Re: [julia-users] Re: How can I sort Dict efficiently?

2014-12-16 Thread Michiaki ARIGA
Thanks for Pontus's kind explanation. He answered what I want to know.
I want to know the standard way to create dictionary (which is a set of
words for ASR or NLP).

To create dictionary for speech recognition or something NLP, we often
control size of vocabulary. There are two ways to limit size of vocabulary,
one is to cut under threshold frequency that Pontus showed, and the other
is to pick up top N frequent words (ngram tool kit such as IRSTLM supports
this situation and it is popular way to control necessary memory size). If
I want to pick frequent words, I think I'll use DataFrame.

On Tue Dec 16 2014 at 15:31:00 Todd Leo sliznmail...@gmail.com wrote:

 Could you provide any clue to guide me locate the issue? I'm willing to
 make a PR but I am unable to find the related issue.


 On Tuesday, December 16, 2014 3:38:11 AM UTC+8, Stefan Karpinski wrote:

 There is not, but if I recall, there may be an open issue about this
 functionality.


 On Sun, Dec 14, 2014 at 10:15 PM, Todd Leo sliznm...@gmail.com wrote:

 Is there a partial sort equivalent to sortperm! ? Supposingly
 selectperm! ?

 On Monday, December 8, 2014 8:21:33 PM UTC+8, Stefan Karpinski wrote:

 We have a select function as part of Base, which can do O(n) selection
 of the top n:

 julia v = randn(10^7);

 julia let w = copy(v); @time sort!(w)[1:1000]; end;
 elapsed time: 0.882989281 seconds (8168 bytes allocated)

 julia let w = copy(v); @time select!(w,1:1000); end;
 elapsed time: 0.054981192 seconds (8192 bytes allocated)


 So for large arrays, this is substantially faster.

 On Mon, Dec 8, 2014 at 3:50 AM, Jeff Waller trut...@gmail.com wrote:

 This can be done in O(N).  Avoid sorting as it will be O(NlogN)

 Here's one of many Q on how http://stackoverflow.com/q
 uestions/7272534/finding-the-first-n-largest-elements-in-an-array






Re: [julia-users] Re: How can I sort Dict efficiently?

2014-12-16 Thread John Myles White
If you want to retain N words, perhaps a priority queue would be useful?

http://julia.readthedocs.org/en/latest/stdlib/collections/#priorityqueue

I'd be cautious about drawing many coding lessons from the TextAnalysis 
package, which has been never been optimized for performance.

 -- John

On Dec 16, 2014, at 3:30 AM, Michiaki ARIGA che...@gmail.com wrote:

 Thanks for Pontus's kind explanation. He answered what I want to know.
 I want to know the standard way to create dictionary (which is a set of words 
 for ASR or NLP).
------------------------------------------------------------------------
> **Exercises**:
(1) Retype the passage of the thread word for word, beginning at "julia let w = copy(v); @time select!(w,1:1000);" and stopping after "is substantially faster.".
(2) Answer these questions using the thread:
(a) Which ngram tool kit is named as supporting the selection of the top N frequent words?
(b) What elapsed time was reported for the select! call?
(c) What data structure is suggested for retaining N words?

Item-finding records
------------------------------------------------------------------------
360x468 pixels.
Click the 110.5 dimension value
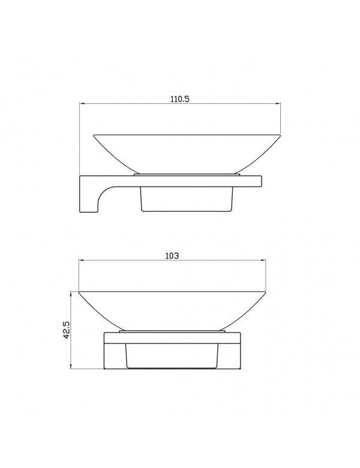(x=179, y=100)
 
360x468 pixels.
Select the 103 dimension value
(x=172, y=255)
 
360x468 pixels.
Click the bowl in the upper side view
(x=186, y=150)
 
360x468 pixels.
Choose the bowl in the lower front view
(x=173, y=309)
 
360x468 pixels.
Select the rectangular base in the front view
(x=173, y=351)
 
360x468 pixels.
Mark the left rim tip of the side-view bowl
(x=94, y=134)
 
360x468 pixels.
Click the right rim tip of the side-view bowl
(x=280, y=134)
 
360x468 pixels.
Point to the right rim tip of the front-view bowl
(x=266, y=292)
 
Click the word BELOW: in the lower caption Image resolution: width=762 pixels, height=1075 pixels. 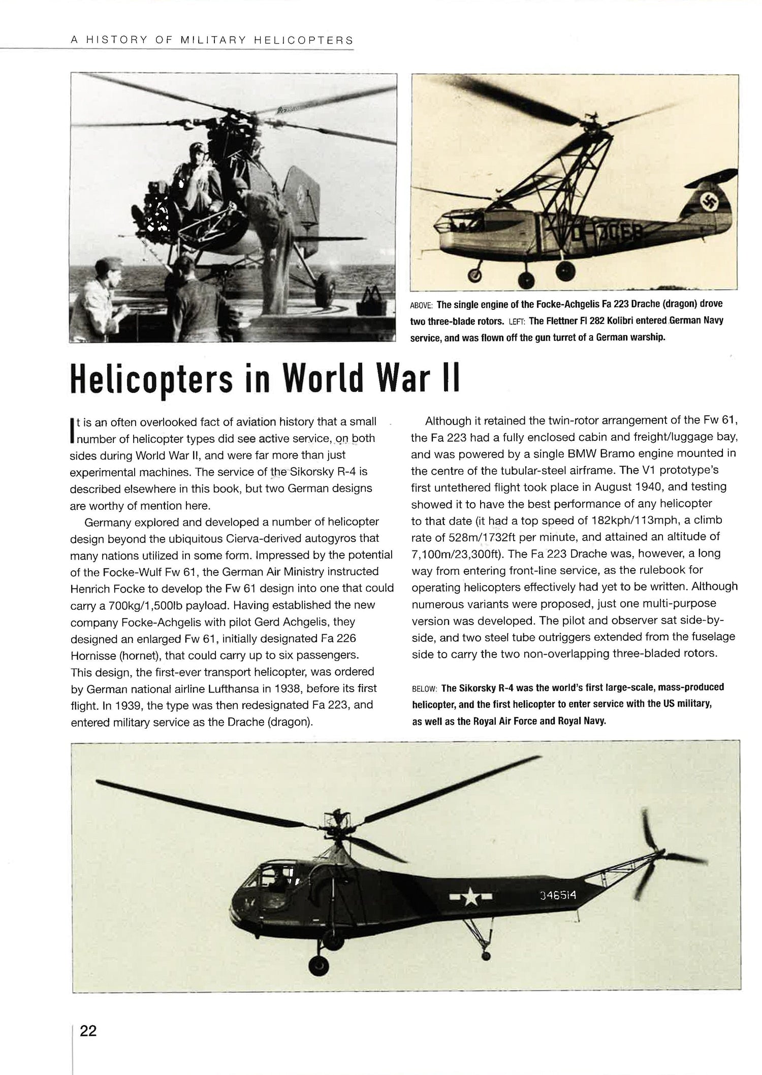[424, 689]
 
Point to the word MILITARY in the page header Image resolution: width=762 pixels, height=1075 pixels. [212, 41]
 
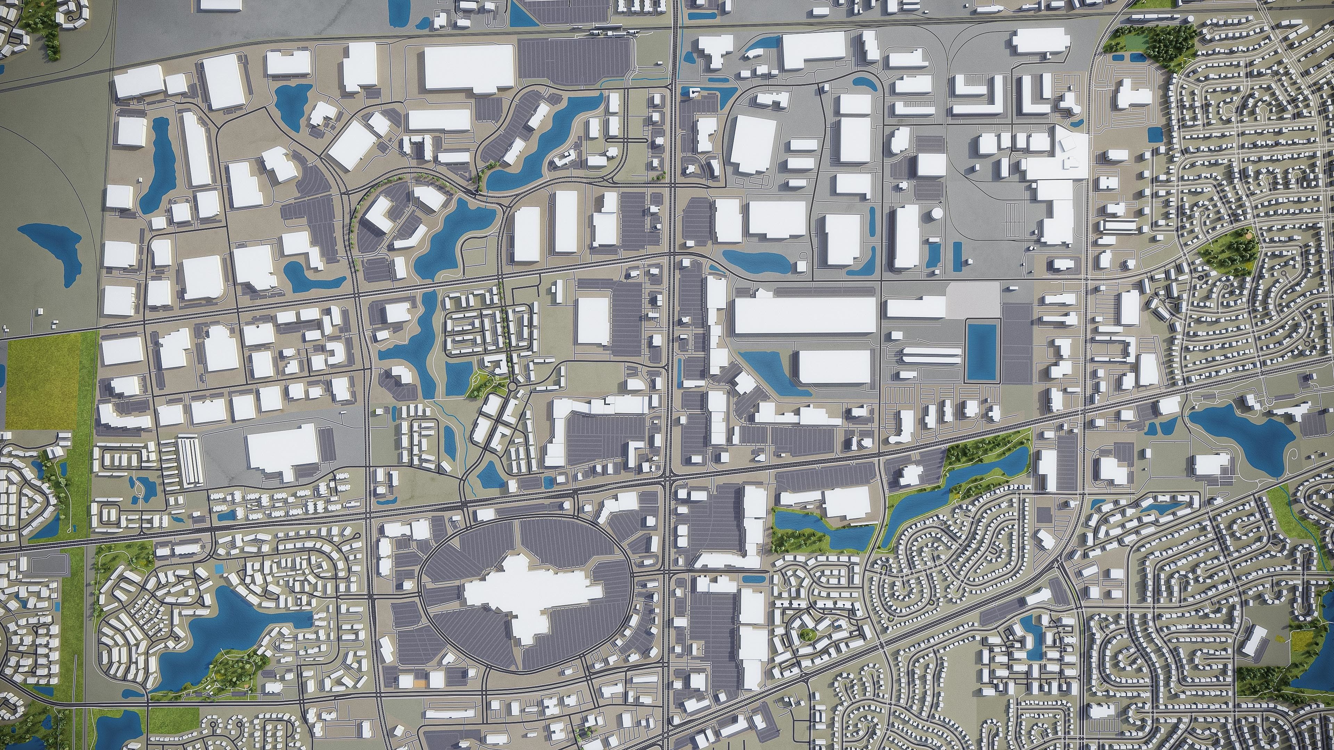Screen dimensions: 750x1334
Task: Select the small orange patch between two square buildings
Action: tap(419, 684)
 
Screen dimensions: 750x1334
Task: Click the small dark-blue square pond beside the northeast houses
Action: tap(1153, 135)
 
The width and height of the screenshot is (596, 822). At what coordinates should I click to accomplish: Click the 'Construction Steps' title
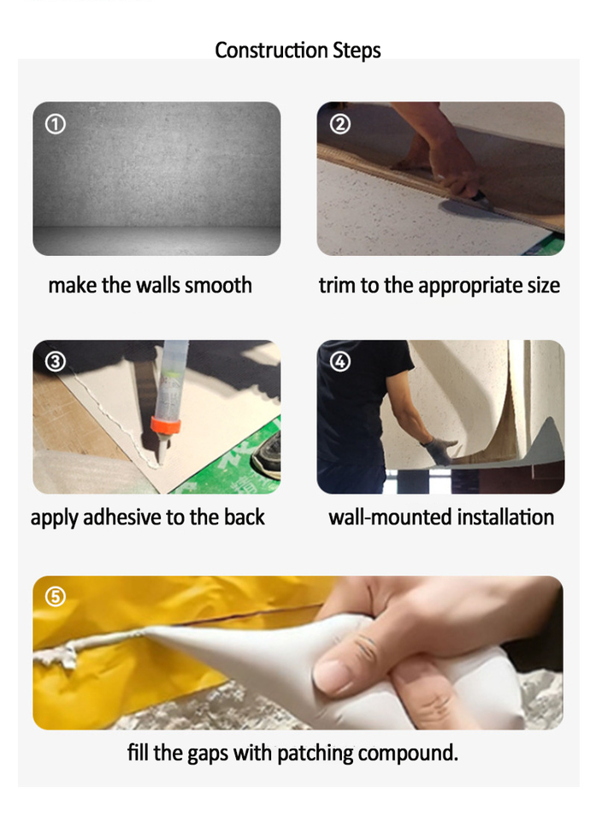[298, 51]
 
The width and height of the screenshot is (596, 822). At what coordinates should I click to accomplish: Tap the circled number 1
[56, 124]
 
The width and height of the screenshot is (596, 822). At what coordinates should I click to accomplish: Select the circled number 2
[339, 124]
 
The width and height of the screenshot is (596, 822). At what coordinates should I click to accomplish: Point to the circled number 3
[56, 361]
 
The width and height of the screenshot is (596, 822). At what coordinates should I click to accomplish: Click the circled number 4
[339, 361]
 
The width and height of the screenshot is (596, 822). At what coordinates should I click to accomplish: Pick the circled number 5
[56, 597]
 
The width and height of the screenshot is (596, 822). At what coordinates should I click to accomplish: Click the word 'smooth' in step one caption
[218, 285]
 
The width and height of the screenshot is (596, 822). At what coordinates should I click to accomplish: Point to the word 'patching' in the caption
[315, 754]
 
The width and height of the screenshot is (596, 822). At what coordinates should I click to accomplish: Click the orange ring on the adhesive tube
[166, 424]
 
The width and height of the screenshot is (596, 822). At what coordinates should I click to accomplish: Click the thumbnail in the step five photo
[328, 676]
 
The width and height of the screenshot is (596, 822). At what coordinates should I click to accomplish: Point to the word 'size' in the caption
[544, 285]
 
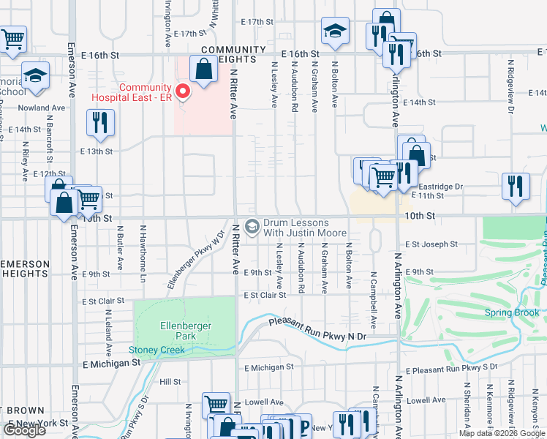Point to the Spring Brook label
------------------------------------------------------------------------
> **Answers given**:
(1)
julia let w = copy(v); @time select!(w,1:1000); end;
 elapsed time: 0.054981192 seconds (8192 bytes allocated)


 So for large arrays, this is substantially faster.

(2)
(a) IRSTLM
(b) 0.054981192 seconds
(c) A priority queue